Salud hepática y EII
Aparte de la colangitis esclerosante primaria, los pacientes con enfermedad inflamatoria del intestino pueden desarrollar hepatitis viral crónica concomitante como la hepatitis B (VHB) y la hepatitis C (VHC). Además, la epidemia de obesidad ha tenido una afectación significativa en pacientes de EII, aumentado el riesgo de enfermedad del hígado graso no alcohólico (EHGNA), este es un problema que se ha considerado de emergencia, ya que próximamente se convertirá en la principal causa de cirrosis hepática.
En una entrevista realizada con el Dr. Rafael Pastrana, mencionó que la importancia de pacientes con enfermedades inflamatorias del intestino, la estadística evidencia que1 de cada 4 pacientes con EII tiene hígado graso y se presenta con más incidencia en hombres mayores de 55 años.

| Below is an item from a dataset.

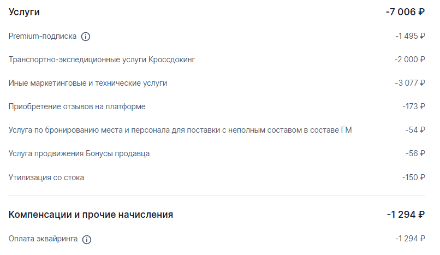
Task: Click Компенсации и прочие начисления heading
Action: pos(91,215)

De acuerdo a datos de la National Library of Medicine, cerca de 3 mil millones de personas han estado expuestas al virus de la hepatitis B (VHB) y se estima que hay 350 millones de portadores crónicos en todo el mundo.
¿Cuáles son las señales a las que debemos estar atentos?
En el caso de la colangitis esclerosante primaria, Cleveland Clinic informa que hasta el 50 % de las personas pueden no presentar ningún síntoma al momento del diagnóstico. Sin embargo, esta es una condición que se descubre de forma incidental al realizar pruebas para otras enfermedades.
Se deben tener en cuenta los siguientes síntomas: fatiga, dolor en la parte superior del abdomen, picazón en la piel (prurito), fiebre o escalofríos, ictericia, pérdida de peso involuntaria, orina oscura o heces pálidas; cuando la enfermedad empeora los síntomas graves son hígado agrandado, abdomen hinchado, bazo agrandado, vomitar sangre o tener heces negras.
Por su parte, el Dr. Rafael Pastrana indicó que la progresión de hígado graso no alcohólico se presenta en cuatro etapas: la esteatosis simple, que consiste en la acumulación de grasa en el hígado, la esteatohepatitis que consiste en inflamación, la fibrosis hepática que es la cicatrización y por última la cirrosis y/o cáncer hepático. De esta manera, los síntomas a los que se debe estar atento cuando hay hígado graso son:
- Fatiga
- Cansancio general
- en etapas avanzadas, ictericia, hinchazón abdominal o confusión.